No one wants to be alone, not even with himself. And that is where inhuman illusions take the place of the empty air, phantoms, ghosts of the past, a desperate attempt for company and compassion from the ones that are gone and remain alive in memory and only. Those are the immortals, the ones that leave their mark like a scar on the hearts of the ones they leave behind, on the words of an inked sheet of paper, on the floor of a bedroom, on the pavement of the street, on the walls of a café. Those are the ones that come back. Not in the mind. Nothing remains in the mind. They're all real, as real as a shadow can be. They come back to caress, to help, to torture or to help by torturing or to torture by helping. It always depends on the amount of pain and guilt and denial the one left behind carries on their shoulders. The visited are the ones who live on in acceptance.
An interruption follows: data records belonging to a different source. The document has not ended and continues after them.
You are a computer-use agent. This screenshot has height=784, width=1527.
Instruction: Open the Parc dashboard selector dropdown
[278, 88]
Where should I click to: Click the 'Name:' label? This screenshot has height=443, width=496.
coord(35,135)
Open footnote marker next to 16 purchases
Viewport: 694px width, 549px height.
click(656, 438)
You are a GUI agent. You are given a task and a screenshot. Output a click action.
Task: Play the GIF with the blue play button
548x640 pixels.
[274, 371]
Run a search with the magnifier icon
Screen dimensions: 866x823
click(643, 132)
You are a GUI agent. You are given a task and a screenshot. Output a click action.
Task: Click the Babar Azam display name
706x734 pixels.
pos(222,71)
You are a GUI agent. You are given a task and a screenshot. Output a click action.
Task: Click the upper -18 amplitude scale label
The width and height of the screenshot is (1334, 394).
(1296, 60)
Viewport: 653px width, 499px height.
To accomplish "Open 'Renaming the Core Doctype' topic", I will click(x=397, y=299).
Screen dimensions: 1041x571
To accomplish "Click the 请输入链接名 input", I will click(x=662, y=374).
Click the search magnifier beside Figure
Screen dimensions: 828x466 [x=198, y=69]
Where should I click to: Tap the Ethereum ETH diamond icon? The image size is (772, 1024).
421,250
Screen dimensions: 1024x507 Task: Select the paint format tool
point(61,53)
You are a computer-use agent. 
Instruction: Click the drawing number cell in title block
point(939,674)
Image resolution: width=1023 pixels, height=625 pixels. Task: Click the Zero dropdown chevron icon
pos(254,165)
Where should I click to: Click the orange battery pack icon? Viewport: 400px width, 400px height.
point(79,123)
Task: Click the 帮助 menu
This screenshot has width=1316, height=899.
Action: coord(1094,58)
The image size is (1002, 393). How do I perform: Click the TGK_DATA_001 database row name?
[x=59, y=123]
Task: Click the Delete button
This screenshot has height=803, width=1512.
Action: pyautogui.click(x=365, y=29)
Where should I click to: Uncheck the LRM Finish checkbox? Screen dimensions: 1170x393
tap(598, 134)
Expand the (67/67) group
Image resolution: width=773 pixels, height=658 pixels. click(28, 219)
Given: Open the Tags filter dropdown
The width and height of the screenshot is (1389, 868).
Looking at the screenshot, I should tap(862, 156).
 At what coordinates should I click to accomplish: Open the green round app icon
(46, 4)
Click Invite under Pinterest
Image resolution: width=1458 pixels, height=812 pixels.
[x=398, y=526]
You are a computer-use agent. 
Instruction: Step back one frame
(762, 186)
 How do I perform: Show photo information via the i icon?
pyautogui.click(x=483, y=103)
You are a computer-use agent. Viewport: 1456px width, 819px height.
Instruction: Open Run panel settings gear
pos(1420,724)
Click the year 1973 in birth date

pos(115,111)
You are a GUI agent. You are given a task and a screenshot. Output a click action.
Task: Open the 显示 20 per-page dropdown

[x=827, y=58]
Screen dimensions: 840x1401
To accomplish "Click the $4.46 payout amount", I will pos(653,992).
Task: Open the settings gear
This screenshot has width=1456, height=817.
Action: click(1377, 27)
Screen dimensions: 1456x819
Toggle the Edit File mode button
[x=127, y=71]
The haunted are the ones who go on in sorrow and denial, without even knowing if they are alive anymore. No one remains alone, either they see them or not. We think we can control them, we say. Everything is in the mind. They can go away whenever we tell them. Oh, no. No. They control us. And as soon as a life gets haunted, the light of the sun becomes a hard thing to acquire, a blessing and sometimes something never seen although shining in the eyes. As soon as a life gets haunted, it is not a life anymore.
"Jehan?"
The young man slightly flounced at the sound of his name and turned his head to glance behind him, closing the old book he was holding, using his thumb as a bookmark. He looked at his friend who had now approached him near the couch and smiled, slightly tilting his head.
"Hey..."
He faked a smile and nodded passively, sitting beside him with a snort. Jehan shook his head compassionately.
"Grantaire..."
A deep sigh escaped Grantaire's lips and he squeezed Jehan's hand in his, grinning timidly.
"Are you okay?"
Jehan raised his eyebrows and chuckled softly.
"Physically?", he tried to hide his sarcasm in a nod, "Yes, I've been okay for a week now."
Rarely did he express himself with sarcasm, he wasn't used to it anyway. It had been a while that he discerned it appearing swiftly in his everyday speech. Maybe that way he could add a little life in the air that made them suffocate with open windows. He had changed. They both had.
Grantaire shook his head snorting.
"Right...", he muttered abstractly as if trying to bring himself back to reality. "Your wound is healed so..."
Jehan sighed. His wound was healed, yes. He didn't suffer the pain of the bullet anymore. The pain of the loss was stronger anyway. You can't stop the bleeding of the heart.
"I'm alright, Grantaire...", he said as if forcibly and looked him in the eyes. "I can't say the same about you though."
Grantaire didn't answer. He just stared at him absently for some seconds that felt like a century to him. He had lost track of time. He couldn't say what day it was. Every minute seemed like a day, every day like a year. He couldn't see the sun though it being reflected in his eyes. The stars were no more than candles lighting the sky. He remembered the sunset after night had fallen. And when he looked out the window to see it, a vain attempt to lighten his face, it was not there. It was lost. It was always lost.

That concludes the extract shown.